昨今の、特に都市近郊におけるお墓の不足に伴う墓地・墓石の価格高騰に、僧侶の一人として心を痛めておりました。
私たちには必ず死が訪れます。この世で精いっぱい生きてこられた方のおとむらいやご供養がおろそかにされてよいはずがないと思います。そのことに苦しんでおられるご遺族もいらっしゃいましょう。
長泉寺ではそうしたお悩みを抱えていらっしゃる方のお力になれればと考え、墓地の無料供与の申し出をさせていただいてまいりました。
その一方で、お墓の継承者がいらっしゃらない方、ご自身の人生を全うされた満足感から供養は不要、残された家族に経済的負担をかけたくないという方の声も届くようになってまいりました。人生を自由に生き「死んだら土に還りたい」という想いもまた、美しい四季を感じながら生きる日本人特有の死生観かもしれません。

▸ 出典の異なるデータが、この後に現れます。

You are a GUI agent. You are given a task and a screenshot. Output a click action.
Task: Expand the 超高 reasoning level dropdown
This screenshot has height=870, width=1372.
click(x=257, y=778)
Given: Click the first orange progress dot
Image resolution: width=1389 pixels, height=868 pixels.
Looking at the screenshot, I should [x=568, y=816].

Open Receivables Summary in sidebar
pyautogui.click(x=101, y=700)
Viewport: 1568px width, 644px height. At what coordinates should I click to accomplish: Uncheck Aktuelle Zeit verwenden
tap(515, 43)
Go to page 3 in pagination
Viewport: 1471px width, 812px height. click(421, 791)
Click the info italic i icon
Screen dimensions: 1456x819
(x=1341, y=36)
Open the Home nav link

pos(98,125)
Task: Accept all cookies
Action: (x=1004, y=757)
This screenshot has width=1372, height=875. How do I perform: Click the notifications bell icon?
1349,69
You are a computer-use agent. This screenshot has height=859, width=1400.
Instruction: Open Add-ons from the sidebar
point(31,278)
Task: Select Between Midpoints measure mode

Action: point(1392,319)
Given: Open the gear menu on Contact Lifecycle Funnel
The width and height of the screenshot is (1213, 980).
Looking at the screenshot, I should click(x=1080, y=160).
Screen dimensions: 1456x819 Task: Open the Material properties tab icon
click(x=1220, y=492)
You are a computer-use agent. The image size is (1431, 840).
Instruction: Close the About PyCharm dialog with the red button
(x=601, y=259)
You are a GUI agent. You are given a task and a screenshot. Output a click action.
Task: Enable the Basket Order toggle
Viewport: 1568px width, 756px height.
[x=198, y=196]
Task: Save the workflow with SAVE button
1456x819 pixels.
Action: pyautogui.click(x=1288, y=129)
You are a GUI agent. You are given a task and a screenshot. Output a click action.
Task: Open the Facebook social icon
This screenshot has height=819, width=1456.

お骨に私たちの意思が残るわけではありませんが、そのかわり魂は自由になり、残された人の心のなかでも生き続けます。そして、生きている方にとって、祈りを形にすることは大事と考えます。形を整えることで、お気持ちもまたふさわしい形に整えられていくものと思います。結ばれたご縁をないがしろにしないためにも、きちんとお骨を収めていただくことが大事と心得ます。故人を偲び、哀しみを癒し、時々にうれしいこと、つらいことを報告し心静かに語る場としても大切な空間となることでしょう。
お一人おひとりそれぞれの人生があり、そうしたすべての大切な想いに寄り添いたい、ただそれだけを願っております。幸い私の想いにご賛同下さった方の御厚志をいただき、多くの皆様のご要望にお応えできる準備が整いつつあります。それぞれに安心して収まれる場所を整え、いま生きている方々の心の拠り所をご提供させていただくことが、僧侶としての私の務めと思っております。